Schmerzhafte Hautinfektion: Bakterien reizen den Nerv
„Wenn wir den Schmerz in infizierten Geweben dämpfen könnten und auch die Schmerzneuronen daran hindern könnten, auf das Immunsystem einzuwirken, würde das vielleicht die Behandlung bakterieller Infektionen verbessern“, sagt Isaac Chiu aus dem Forscherteam von Clifford Woolf an der Harvard Medical School in Boston. Die Forscher haben eine bisher unbekannte Wirkung von bakteriellen Infektionserregern auf schmerzauslösende Nervenendigungen in der Haut entdeckt. In ihren Experimenten infizierten sie Mäuse mit Staphylococcus aureus, einem Erreger schmerzhafter Hautinfektionen.
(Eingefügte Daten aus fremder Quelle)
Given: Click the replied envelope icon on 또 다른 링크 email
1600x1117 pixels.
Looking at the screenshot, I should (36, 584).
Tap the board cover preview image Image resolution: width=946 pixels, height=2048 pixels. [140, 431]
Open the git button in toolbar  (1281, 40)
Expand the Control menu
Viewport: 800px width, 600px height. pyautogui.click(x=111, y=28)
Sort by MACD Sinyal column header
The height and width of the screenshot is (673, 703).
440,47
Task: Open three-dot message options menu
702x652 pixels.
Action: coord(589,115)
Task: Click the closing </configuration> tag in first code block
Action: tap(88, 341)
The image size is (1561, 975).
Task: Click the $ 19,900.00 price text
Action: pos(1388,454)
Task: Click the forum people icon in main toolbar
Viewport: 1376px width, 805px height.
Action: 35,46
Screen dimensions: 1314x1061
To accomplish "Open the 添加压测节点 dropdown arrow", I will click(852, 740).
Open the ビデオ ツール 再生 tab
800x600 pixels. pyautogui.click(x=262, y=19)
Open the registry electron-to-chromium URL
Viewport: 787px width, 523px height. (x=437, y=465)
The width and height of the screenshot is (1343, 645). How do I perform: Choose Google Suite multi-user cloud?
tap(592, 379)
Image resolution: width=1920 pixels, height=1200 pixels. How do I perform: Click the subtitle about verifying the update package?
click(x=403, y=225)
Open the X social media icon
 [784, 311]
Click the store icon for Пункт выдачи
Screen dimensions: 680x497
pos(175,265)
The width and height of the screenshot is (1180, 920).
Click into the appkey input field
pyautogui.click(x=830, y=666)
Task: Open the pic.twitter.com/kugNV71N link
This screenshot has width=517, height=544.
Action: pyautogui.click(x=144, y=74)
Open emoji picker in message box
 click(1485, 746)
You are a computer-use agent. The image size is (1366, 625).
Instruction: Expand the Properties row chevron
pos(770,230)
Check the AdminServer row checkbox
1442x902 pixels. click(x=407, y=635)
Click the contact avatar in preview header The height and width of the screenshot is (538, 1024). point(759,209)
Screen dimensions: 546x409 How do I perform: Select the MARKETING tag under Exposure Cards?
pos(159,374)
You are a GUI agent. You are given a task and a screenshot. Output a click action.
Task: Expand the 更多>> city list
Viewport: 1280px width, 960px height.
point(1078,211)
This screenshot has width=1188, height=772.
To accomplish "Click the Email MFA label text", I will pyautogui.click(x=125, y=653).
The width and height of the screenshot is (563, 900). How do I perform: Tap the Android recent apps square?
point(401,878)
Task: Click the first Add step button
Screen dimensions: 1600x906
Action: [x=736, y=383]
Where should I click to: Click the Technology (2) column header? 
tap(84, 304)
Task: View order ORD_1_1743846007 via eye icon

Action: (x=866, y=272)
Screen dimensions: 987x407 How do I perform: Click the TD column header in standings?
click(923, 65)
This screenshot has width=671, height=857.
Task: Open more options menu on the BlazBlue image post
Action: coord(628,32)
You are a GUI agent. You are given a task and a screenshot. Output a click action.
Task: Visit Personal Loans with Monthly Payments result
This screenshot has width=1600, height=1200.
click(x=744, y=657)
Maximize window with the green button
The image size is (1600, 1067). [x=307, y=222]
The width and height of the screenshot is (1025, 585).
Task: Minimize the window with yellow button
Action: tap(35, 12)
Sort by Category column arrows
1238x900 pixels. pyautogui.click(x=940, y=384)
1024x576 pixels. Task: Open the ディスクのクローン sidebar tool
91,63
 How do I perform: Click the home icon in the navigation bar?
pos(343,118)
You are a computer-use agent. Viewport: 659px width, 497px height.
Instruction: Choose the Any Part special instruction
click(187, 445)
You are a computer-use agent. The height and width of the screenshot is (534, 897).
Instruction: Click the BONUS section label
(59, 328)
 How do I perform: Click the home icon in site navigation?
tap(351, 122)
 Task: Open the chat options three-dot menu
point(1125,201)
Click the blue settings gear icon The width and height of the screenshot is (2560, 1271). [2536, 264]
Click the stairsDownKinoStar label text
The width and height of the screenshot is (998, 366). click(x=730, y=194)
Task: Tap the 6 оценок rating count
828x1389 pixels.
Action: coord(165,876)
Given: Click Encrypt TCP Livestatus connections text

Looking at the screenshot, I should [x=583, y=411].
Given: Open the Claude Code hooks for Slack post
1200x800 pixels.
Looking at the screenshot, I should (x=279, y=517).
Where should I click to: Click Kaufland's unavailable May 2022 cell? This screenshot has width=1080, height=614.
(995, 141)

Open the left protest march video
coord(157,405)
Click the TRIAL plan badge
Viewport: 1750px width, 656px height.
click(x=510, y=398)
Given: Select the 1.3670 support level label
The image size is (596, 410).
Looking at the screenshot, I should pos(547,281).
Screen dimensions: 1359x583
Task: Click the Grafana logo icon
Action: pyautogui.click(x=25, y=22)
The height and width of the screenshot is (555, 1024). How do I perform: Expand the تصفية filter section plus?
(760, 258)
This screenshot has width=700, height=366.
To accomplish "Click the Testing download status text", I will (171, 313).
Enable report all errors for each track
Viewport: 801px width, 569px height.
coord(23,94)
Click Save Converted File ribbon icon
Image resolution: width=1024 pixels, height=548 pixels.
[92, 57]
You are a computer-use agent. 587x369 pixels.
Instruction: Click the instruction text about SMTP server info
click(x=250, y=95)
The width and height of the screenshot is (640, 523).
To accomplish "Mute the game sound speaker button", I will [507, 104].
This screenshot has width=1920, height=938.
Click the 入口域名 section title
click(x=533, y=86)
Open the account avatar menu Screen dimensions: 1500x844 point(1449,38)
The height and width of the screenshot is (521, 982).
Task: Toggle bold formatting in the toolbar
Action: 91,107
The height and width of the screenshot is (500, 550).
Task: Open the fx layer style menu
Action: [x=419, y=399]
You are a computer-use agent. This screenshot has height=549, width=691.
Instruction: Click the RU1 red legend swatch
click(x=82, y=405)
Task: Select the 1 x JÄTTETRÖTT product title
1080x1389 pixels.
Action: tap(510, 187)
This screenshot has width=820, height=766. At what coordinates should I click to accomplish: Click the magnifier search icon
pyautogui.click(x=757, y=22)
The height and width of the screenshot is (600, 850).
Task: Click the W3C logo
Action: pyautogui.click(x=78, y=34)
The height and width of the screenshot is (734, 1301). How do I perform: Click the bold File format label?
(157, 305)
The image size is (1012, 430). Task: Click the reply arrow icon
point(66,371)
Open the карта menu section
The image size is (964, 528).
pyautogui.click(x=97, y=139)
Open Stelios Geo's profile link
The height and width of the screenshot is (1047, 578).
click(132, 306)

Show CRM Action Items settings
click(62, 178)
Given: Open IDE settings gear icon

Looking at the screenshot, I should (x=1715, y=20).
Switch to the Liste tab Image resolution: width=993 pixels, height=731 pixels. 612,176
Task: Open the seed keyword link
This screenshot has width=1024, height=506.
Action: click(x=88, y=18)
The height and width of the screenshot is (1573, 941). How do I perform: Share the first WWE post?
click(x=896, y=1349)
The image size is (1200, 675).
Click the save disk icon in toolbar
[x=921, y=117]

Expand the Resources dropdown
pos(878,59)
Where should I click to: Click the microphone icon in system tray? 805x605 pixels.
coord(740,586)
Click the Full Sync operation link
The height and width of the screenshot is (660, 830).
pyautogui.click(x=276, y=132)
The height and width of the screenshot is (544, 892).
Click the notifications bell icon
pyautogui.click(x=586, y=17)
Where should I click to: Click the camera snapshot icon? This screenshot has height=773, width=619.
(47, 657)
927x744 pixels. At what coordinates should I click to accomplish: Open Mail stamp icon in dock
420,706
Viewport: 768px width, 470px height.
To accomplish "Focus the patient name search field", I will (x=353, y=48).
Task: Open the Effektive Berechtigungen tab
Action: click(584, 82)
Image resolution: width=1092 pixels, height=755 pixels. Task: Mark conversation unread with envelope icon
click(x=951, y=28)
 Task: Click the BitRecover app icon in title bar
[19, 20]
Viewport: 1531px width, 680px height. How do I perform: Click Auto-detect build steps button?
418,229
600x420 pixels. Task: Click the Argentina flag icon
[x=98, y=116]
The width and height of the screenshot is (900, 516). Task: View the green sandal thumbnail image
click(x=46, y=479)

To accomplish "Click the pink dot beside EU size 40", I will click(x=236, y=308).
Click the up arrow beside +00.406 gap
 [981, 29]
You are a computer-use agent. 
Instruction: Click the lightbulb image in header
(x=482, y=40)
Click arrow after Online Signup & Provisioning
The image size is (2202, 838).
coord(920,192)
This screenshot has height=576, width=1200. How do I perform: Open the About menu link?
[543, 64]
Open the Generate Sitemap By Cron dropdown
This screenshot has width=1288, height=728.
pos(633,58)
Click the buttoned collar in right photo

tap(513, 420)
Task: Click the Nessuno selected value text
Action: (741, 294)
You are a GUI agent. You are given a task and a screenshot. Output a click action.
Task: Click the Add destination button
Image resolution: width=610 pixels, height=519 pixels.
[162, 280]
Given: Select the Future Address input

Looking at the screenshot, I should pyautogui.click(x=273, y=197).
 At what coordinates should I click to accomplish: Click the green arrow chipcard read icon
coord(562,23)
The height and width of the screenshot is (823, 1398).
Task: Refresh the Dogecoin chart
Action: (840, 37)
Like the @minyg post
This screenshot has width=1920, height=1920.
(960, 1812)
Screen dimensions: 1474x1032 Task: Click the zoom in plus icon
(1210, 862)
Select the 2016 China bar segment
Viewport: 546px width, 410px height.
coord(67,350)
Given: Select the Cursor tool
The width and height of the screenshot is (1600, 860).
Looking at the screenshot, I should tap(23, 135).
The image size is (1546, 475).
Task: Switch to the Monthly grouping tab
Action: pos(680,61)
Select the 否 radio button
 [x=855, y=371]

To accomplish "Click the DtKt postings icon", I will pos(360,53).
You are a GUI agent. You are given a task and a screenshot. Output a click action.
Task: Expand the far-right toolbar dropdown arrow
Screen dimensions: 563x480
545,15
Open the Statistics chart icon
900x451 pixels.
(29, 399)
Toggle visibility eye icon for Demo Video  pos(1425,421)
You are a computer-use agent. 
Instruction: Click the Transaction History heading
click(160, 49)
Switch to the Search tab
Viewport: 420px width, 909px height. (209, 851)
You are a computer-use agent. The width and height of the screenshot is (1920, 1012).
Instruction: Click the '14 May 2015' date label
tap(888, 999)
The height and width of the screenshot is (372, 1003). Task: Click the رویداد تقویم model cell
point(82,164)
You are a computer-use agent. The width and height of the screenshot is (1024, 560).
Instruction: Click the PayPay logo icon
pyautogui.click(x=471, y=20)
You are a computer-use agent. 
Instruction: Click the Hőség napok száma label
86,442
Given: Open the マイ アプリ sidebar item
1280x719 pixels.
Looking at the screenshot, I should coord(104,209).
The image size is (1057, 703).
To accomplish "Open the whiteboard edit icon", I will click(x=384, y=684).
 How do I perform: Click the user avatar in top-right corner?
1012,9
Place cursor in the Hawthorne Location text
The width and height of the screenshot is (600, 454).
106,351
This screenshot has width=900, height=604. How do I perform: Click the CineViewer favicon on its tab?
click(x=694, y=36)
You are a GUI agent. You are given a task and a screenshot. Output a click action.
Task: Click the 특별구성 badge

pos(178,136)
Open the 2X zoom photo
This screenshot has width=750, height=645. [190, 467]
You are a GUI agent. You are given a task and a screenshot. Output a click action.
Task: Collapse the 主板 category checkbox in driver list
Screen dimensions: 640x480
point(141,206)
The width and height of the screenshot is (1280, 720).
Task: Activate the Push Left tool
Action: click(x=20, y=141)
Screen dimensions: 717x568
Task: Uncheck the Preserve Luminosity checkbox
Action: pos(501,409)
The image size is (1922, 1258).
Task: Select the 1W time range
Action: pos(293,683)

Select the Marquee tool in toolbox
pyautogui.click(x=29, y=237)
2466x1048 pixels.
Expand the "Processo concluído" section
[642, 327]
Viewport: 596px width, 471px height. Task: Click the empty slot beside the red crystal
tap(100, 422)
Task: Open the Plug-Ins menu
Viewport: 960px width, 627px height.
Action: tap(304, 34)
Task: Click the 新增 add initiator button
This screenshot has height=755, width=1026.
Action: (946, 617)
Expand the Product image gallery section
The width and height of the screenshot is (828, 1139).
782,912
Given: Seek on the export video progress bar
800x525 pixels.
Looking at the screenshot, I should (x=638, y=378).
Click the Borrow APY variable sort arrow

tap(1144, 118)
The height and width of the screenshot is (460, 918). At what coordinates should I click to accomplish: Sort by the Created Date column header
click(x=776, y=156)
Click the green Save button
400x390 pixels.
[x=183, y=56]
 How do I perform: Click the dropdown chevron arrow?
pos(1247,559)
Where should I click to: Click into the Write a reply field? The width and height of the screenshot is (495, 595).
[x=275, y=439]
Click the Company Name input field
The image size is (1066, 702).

Anschließend verfolgten sie, wie sich die Schmerzempfindlichkeit der infizierten Stelle im Verlauf von drei Tagen veränderte. Die Forscher beobachteten, dass der Schmerz parallel zur Bakterienzahl bereits in den ersten sechs Stunden zunahm und nach einem Tag mit abnehmender Bakterienzahl wieder geringer wurde. Dagegen war die Schmerzstärke unabhängig vom Ausmaß der Hautschwellung und von anderen Entzündungsmerkmalen. Das erste Schmerzmaximum stellte sich schon ein, bevor sich Immunzellen ansammelten und weitere Entzündungsreaktionen auslösten. Diese verursachten dann später – mit einem Maximum nach 48 Stunden – einen erneuten Anstieg des Schmerzpegels.
Es stellte sich heraus, dass für die frühen Schmerzsignale zwei Substanzen verantwortlich waren, die die Staphylokokken freisetzten – ein Peptid und das sogenannte alpha-Toxin. Deren Kontakt mit den Nervenzellen hatte zusätzlich zur Folge, dass Zellen der angeborenen Immunabwehr sowie T- und B-Zellen der erworbenen Immunabwehr an ihrer normalen Funktion gehindert wurden, die Bakterien zu eliminieren. Chiu vermutet, dass der Sinn dieser Reaktion darin liegen könnte, das Gewebe vor überschießenden Entzündungsreaktionen zu schützen – aber das nutzen die Bakterien aus. „Die Fähigkeit der Bakterien, auf direktem Weg Schmerz zu erzeugen“, sagt Chiu, „könnte ihnen einen Vorteil verschaffen, indem sie dabei gleichzeitig die Immunabwehr unterdrücken – obwohl wir das bisher noch nicht beweisen konnten“.